Eventually, though, Neil moves in. This adorable little jerkwad is the livestock salesman. You can buy cows and chickens from him as soon as he moves in. He’s actually one of the eligible bachelors for those playing as a girl. I kinda have a thing for him. He’s a douche. But he’s just there, moping in a corner, getting upset when you go to his place to talk to him, taking it as a personal insult if you accidentally give him something he dislikes, lighting up and smiling like a child when you give him something he likes (moondrop flowers, guys. The secret is moondrop flowers). A young lady-smith also moves in during spring. She’s pretty cool. Soon after, another woman and her son move in. This is where everything gets more interesting. She’s an architect and asks you to help build a house for her based on blueprints she’s drawn up. After you do this, she recognizes your skill as a builder and begins selling blueprints to you. The old man in town, who seems to be somewhat in charge, comes up with the idea that you can help revitalize the town. After this point, not only does this guy keep coming up with festivals for you to participate in, but he also assigns you certain town restoration tasks. These include doing some more cosmetic things, like putting bushes around town, and more central tasks, like putting in other houses/businesses, which attract people to the town.

And this, my friends, is where I got obsessed. It’s so gratifying to check the things off the list for this make-believe town. You gotta go and collect things and work your farm so you can get/buy materials to make new shops and meet new characters. And then you have to enter competitions for your crops and animals. Then you have to make sure you have eight adult animals on your farm so that Neil starts selling alpacas. ALPACAS, GUYS. It’s great. It’s also a game that is easy to just keep playing. There aren’t really natural stopping points for gameplay. It’s so easy to just keep going, “just one more day…okay, just one more…”

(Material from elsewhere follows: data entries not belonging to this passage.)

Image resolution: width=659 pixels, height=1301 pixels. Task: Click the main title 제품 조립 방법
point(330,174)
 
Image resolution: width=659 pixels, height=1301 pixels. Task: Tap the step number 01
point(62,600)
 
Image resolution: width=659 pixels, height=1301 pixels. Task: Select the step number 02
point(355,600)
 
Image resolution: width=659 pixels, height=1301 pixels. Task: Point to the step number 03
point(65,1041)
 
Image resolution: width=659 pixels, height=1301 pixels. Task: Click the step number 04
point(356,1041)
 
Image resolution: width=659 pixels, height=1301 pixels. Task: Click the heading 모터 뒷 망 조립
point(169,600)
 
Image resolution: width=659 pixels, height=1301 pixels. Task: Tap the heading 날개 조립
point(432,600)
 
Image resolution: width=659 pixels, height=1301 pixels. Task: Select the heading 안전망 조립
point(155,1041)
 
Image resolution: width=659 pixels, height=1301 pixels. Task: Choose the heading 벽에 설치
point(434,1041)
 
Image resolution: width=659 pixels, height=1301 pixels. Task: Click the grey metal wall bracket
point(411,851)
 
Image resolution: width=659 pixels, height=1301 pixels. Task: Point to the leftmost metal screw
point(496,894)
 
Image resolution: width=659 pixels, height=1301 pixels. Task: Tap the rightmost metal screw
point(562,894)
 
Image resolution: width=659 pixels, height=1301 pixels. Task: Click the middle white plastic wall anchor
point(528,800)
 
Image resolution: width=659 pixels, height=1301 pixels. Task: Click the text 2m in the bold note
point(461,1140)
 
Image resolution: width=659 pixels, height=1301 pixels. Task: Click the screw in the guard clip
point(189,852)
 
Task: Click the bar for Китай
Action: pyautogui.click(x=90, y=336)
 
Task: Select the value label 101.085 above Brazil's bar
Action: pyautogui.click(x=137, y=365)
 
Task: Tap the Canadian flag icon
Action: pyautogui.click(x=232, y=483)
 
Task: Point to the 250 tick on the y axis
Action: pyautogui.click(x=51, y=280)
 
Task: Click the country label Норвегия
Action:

All things considered, though, it’s still not a fantastic game. The controls aren’t particularly intuitive, especially when compared to my earlier, and very similar, obsession with “Rune Factory 4.” You can’t pick something up and carry it. Your character automatically puts it in the bag and you have to open that menu and tell your character to hold it. There is a fast-access button for the tools, but items like fodder and chicken feed aren’t considered tools in this version.

It’s still really fun, though. I might go play for a bit now. Farewell, internet.